It's not hard to convince some of Charles' subjects that he was dastardly in his treatment of Diana. As the British know from long experience, the Windsor family is as secretive as it is dysfunctional. So many stories about them — brazen adultery, stingy treatment of servants — have proved to be true. In 1936, the then placid London papers were the last to report that King Edward VIII was planning to abdicate for his American mistress Wallis Simpson. They have never been so tardy or respectful since, ignoring no sliver of a rumor, however sleazy and unlikely, lest it be true. They supply their readers with a steady diet of soap-opera tales, the information coming mainly from royal staff eager to cash in. And by golly it's interesting stuff: Charles throws plates when angry, the Queen cares more for her pet corgis than people.
Diana may not have understood how to cope with the royal family, but she knew her soap operas and she knew her media. She would have enjoyed the fact that she can still give her former husband hell, and that she remains a global icon, the beautiful princess who triumphed over the ghastly family and eventually slipped the surly bonds of earth.
So now the royals have yet another problem. Michael Burgess's decision to hand the conspiracy theories over to the police means that the straightforward explanation for the accident can never win. Even if the theories are fully discounted and dispatched, that will only be seen as incontrovertible proof of a cover-up.

(AIM OF THE TASK) In the excerpt about Diana and the royal family, who decided to hand the conspiracy theories over to the police?

(STORED DATA)
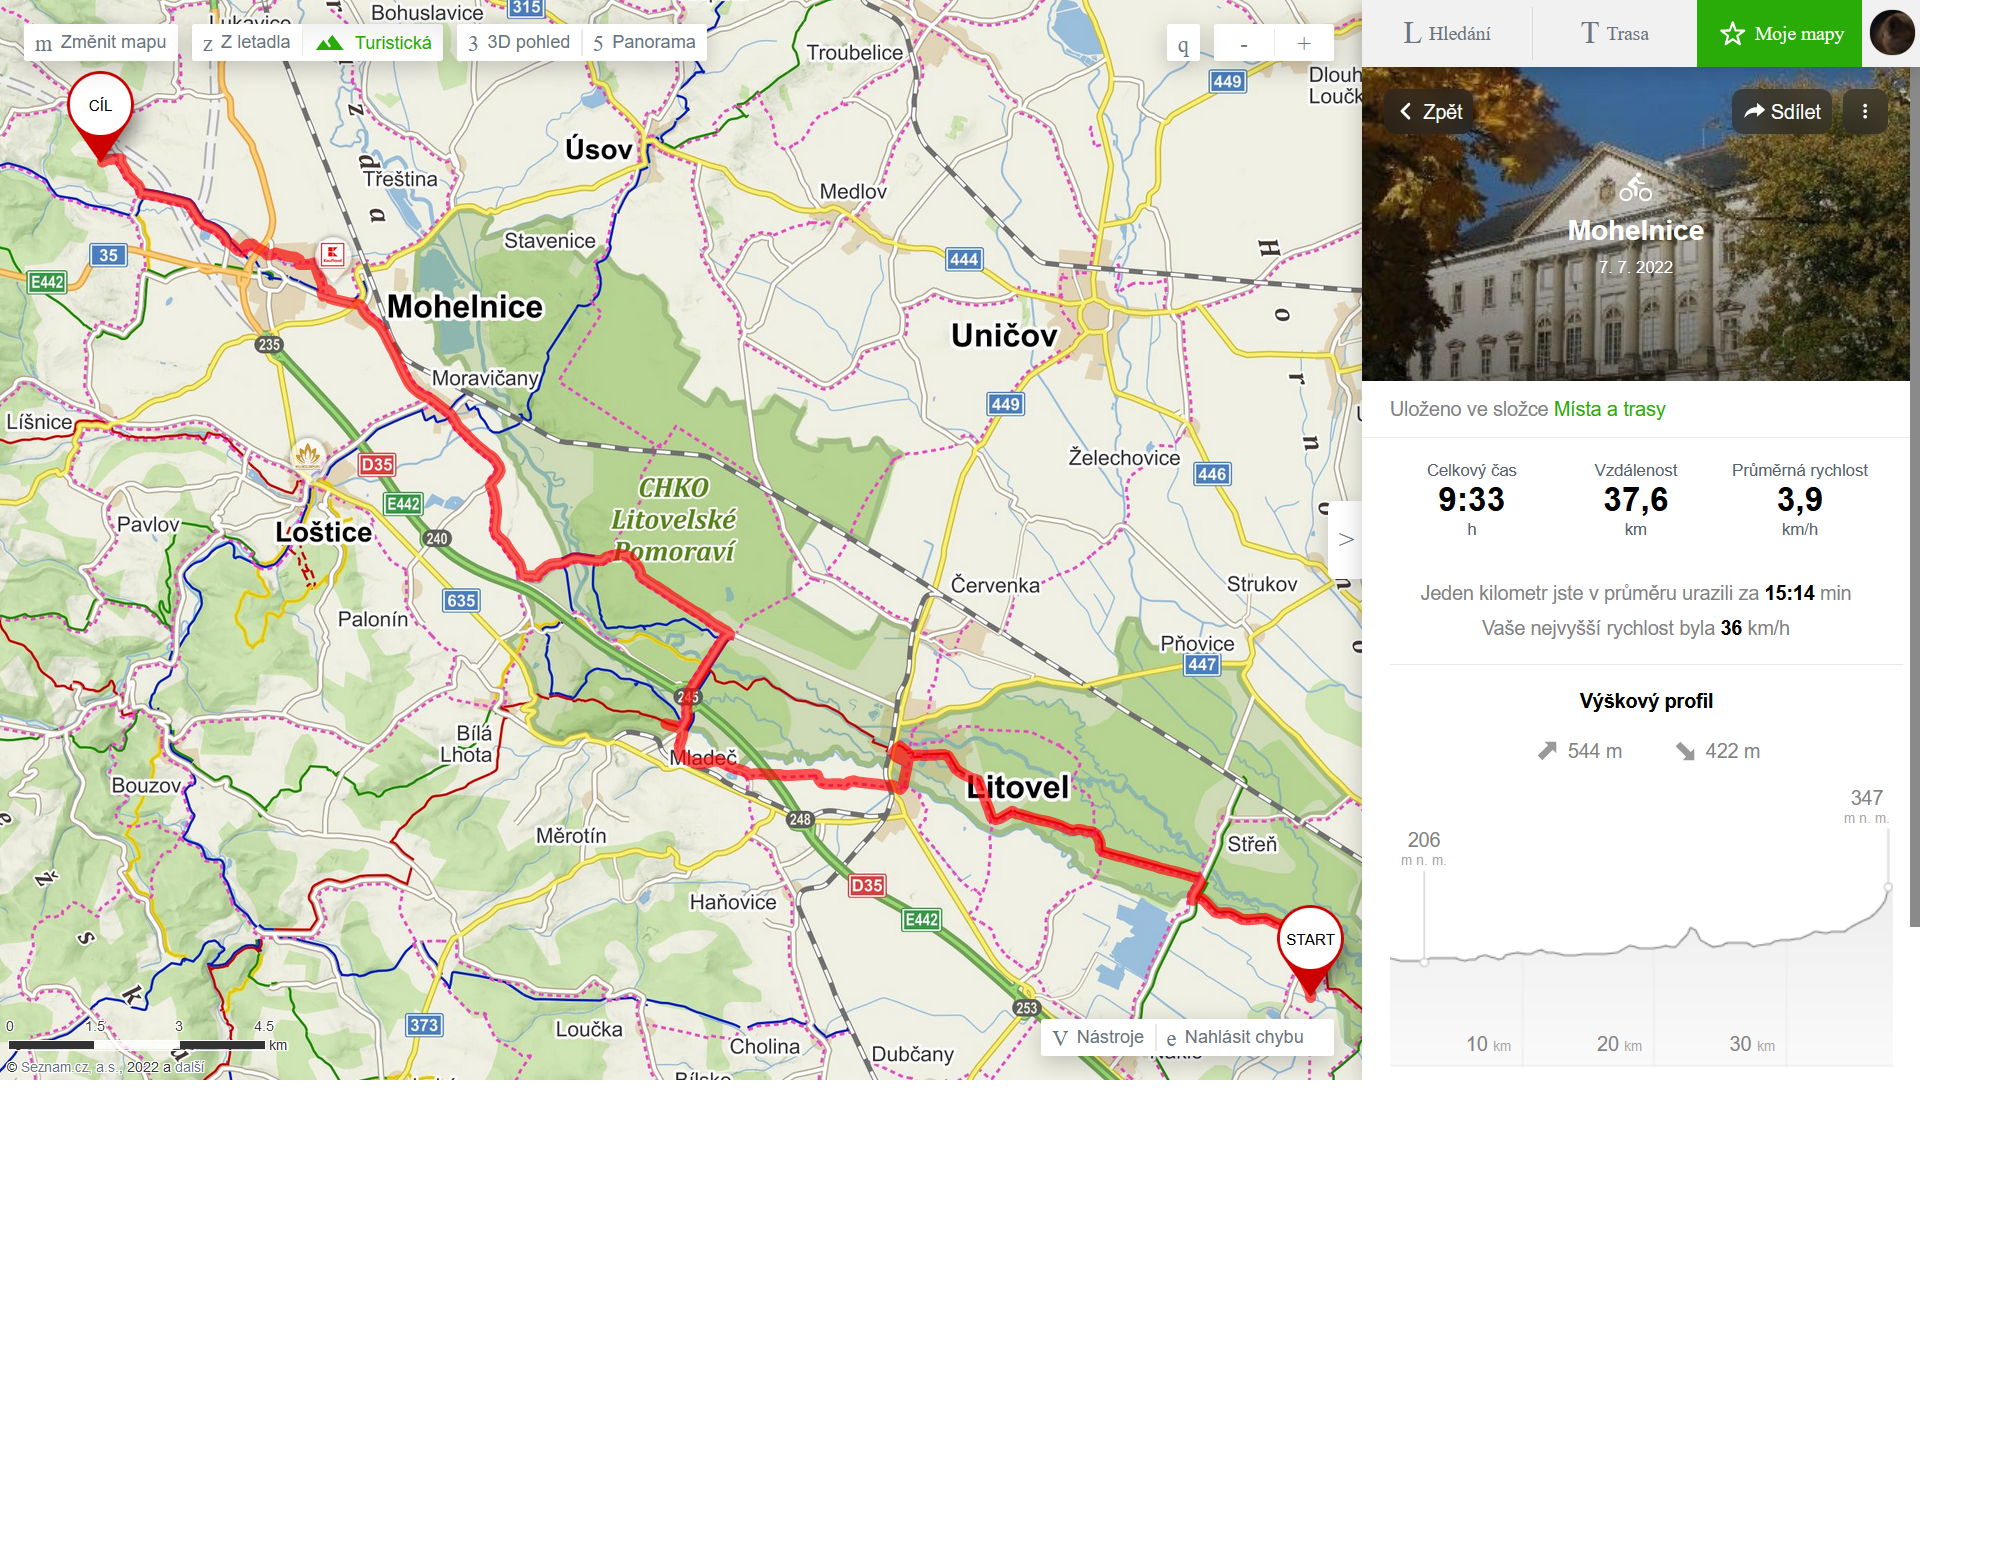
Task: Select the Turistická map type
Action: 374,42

(EXERCISE ANSWER) Michael Burgess